From the Archives...

The Modern Attitude

[Matt Taylor Journal page 680, January 5, 1985, 7:24AM]
Capitol Hill, Washington, D.C.

There is a modern attitude. This is made up of several parts. Chief among these is:

  • Only the material exists
  • One must be practical versus idealistic
  • The purpose of education is to get a job
  • Power over others is necessary to accomplish anything
  • That a CEO should get paid more than a librarian
  • That making money is the major measure of worth
  • That there is a scarcity of wealth, and some just cannot "make it"
  • That is it someone else's fault (or responsibility, etc.) and I cannot make a difference
  • That great precision & craft is not necessary in most things; "you have to compromise"
  • That spiritual is weak, soft; that physical is strong, hard, effective
  • That practical means short term expediency

This list could go on. These statements represent a set of ideas and perceptions. A set that acts as the hidden design assumption of our work and life. Assumptions that become self-fulfilling. All these assumptions become "true," all are false.

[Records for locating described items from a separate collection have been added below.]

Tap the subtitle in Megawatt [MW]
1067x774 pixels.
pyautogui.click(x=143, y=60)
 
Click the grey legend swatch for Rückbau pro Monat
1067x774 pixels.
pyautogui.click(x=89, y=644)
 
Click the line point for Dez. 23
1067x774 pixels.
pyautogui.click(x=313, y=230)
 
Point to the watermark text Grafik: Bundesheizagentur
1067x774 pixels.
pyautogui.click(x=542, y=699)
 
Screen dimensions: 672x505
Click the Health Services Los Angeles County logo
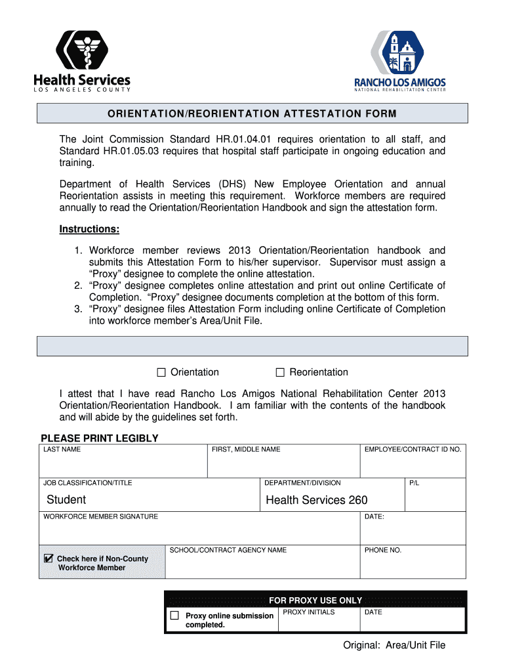(x=82, y=61)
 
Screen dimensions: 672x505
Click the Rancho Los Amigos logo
(x=399, y=61)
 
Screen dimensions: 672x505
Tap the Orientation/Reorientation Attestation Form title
(x=252, y=114)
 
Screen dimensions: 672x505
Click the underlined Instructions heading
(x=89, y=229)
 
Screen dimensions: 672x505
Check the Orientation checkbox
(x=161, y=373)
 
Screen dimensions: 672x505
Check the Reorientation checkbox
(x=280, y=373)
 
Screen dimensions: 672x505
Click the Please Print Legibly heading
(x=100, y=438)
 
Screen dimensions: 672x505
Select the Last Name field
(x=123, y=465)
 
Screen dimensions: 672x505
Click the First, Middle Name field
(x=283, y=465)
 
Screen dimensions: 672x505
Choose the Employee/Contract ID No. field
(x=413, y=465)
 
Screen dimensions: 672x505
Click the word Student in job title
(x=66, y=500)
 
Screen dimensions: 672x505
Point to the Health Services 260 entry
(x=317, y=500)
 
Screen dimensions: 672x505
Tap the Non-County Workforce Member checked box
(x=48, y=558)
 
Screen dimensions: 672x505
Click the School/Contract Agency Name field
(x=262, y=565)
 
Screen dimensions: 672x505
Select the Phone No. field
(x=413, y=565)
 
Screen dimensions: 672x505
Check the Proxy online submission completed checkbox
(x=174, y=616)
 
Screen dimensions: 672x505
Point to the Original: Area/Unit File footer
(x=394, y=645)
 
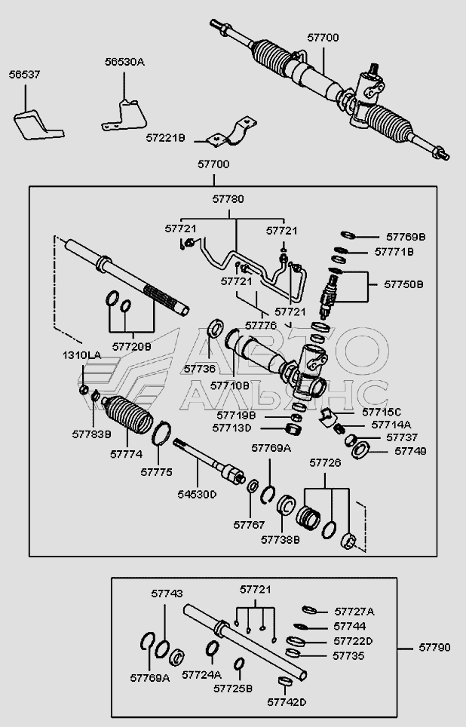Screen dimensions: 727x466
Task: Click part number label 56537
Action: click(x=26, y=75)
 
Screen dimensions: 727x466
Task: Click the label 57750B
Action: click(x=404, y=284)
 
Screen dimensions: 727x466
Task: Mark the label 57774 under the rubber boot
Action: click(x=126, y=454)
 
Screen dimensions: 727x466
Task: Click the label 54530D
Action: click(x=197, y=494)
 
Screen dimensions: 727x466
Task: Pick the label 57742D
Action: click(x=287, y=702)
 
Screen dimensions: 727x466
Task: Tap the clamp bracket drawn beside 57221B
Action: click(x=233, y=133)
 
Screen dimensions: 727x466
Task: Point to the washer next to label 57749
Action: click(x=360, y=450)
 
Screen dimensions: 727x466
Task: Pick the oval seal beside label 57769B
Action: click(x=348, y=235)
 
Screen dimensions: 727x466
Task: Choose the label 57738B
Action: click(x=281, y=540)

It is not the assumptions themselves--nor their truth or untruth--that is my concern here, but the "modern" attitude that gives rise to these assumptions, and in turn results from these assumptions. It is the self-perpetuating "closed loop" nature of this attitude on which I turn my focus. (see p 671, 29DEC84). The loop is self-reinforcing, that is: new events and ideas are interpreted from this old framework. It results in managers who think they have to make things happen rather than get out of the way and facilitate things happening. It results in the self-fulfilling prophecy of the U.S. and U.S.S.R called World War III.

We have discovered a way in a DesignShop® event to suspend and sometimes break this "closed loop." This allows a group to "think new"--sometimes for the first time. We--as yet--have not established a practice that does this in the everyday work environment. We must do this in 1985 with our client if our client is to successfully complete its transition. We have to understand that we are in a 365 day DesignShop process now--one that we cannot control but must learn to facilitate. We must understand the whole of the client and us our part wisely to facilitate needed change. We must attract the organization to our project management methods. But, above all, we must loosen the death grip that the industrial paradigm has on our client's corporate mind.

To do this we will have to manage the information through the circuit just as is done in a DesignShop process. We will have to build a black box, test it, and use it with feedback correcting our aim. We will have to build a shift paper point by point showing the specific shifts from the old paradigm to the new. We will have to model and test the assumptions on ourselves as we implement change.

Our input to and contact with the client's associates is very small compared to all the messages they get 24 hours a day--messages that reinforce the old paradigm. For us to be effective we must get our message(s) laser-like and aimed accurately at the key points. This includes yet goes beyond the intellectual content of our material; it goes beyond our facilitation & documentation of their work. This includes the total message of all of these function plus what we are. We must show them a high-performance organization of grounded, idealistic, practical, successful, happy individuals.